Wells: What does that mean?
Hamblin: She thinks that this is not a model where we really see predictable outcomes. You might have a sick person go onto a plane and infect dozens of others, and you might have a sick person and fly and create no more cases. Those events start to seem sort of random.
Wells: And why would that be? Do we have theories?
Hamblin: We don’t know. These are things we’ll find out later. But one of the researchers mentioned that it could be something like the density of people’s nose hairs.
Wells: The case for nose hairs. [Laughs]
Hamblin: That’s just one of many variables. There are at least some physiological differences that will make one person more likely to become infected and have the virus thrive and spread within them.
Wells: Right. Does that mean there’s some percentage of people that just aren’t susceptible for some reason?
Hamblin: No, everyone is susceptible.

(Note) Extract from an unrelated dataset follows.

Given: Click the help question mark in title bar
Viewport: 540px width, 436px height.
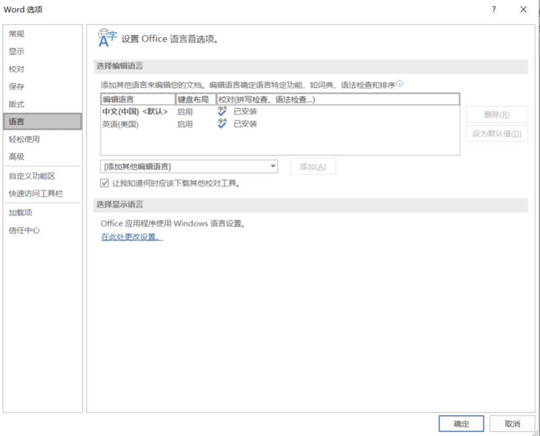Looking at the screenshot, I should (x=494, y=9).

But even a small variation in how susceptible you are to a given exposure makes broader prediction difficult. And that’s just one thing that makes prediction difficult. You also have these super-spreaders, who are shedding a ton, while some people might be shedding very little. Some people come in contact with tons of other people, and some people totally isolate. Once you start trying to make models about what the level of herd immunity would be, you have to factor in all these variables that are different than if you were just vaccinating everyone.

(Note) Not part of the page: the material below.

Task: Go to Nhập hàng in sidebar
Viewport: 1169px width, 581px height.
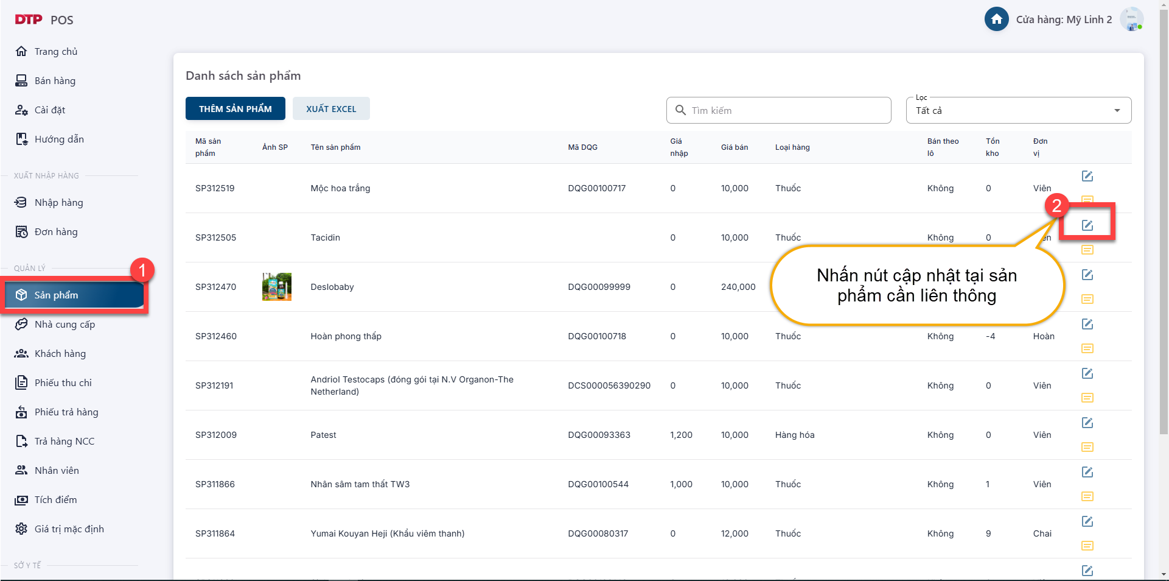Action: pyautogui.click(x=58, y=203)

Wells: Is this what chaos theory helps explain?
Hamblin: Well, chaos theory comes into play when you’re looking at these outcomes that don’t seem possible. Mathematicians like Gomez try to find order and make predictions within that system even when things seem random. The field of chaos theory grew out of findings from applying mathematics to try to predict weather, which is very complicated. It should be really predictable, but it’s extremely difficult to predict because a slight change in one circumstance has huge downstream effects.
Wells: Is that like “A butterfly flaps its wings and a year later there’s a tsunami”?
Hamblin: Exactly. It is called the butterfly effect. Whenever someone made a decision to get on the first international flight, that wasn’t just one act. It had massive consequences. And when effects of single actions compound like that, and also when you have these many variables for potential outcomes, models vary really dramatically. That’s not to explain exactly why 20 percent is right, but it explains why it’s possible.
Wells: This is so frustrating because it’s like there could be an extremely hopeful thing but no guarantees so we can’t really do anything about it.
Hamblin: I think this is helpful—it’s information about how this is working. And I actually think it is actionable, because it tells us that we have the capacity to change this threshold. It depends, in large part, on us. There is a sort of fatalism in advocating, Oh, just let it run wild because we’re going to hit the same number of deaths no matter what.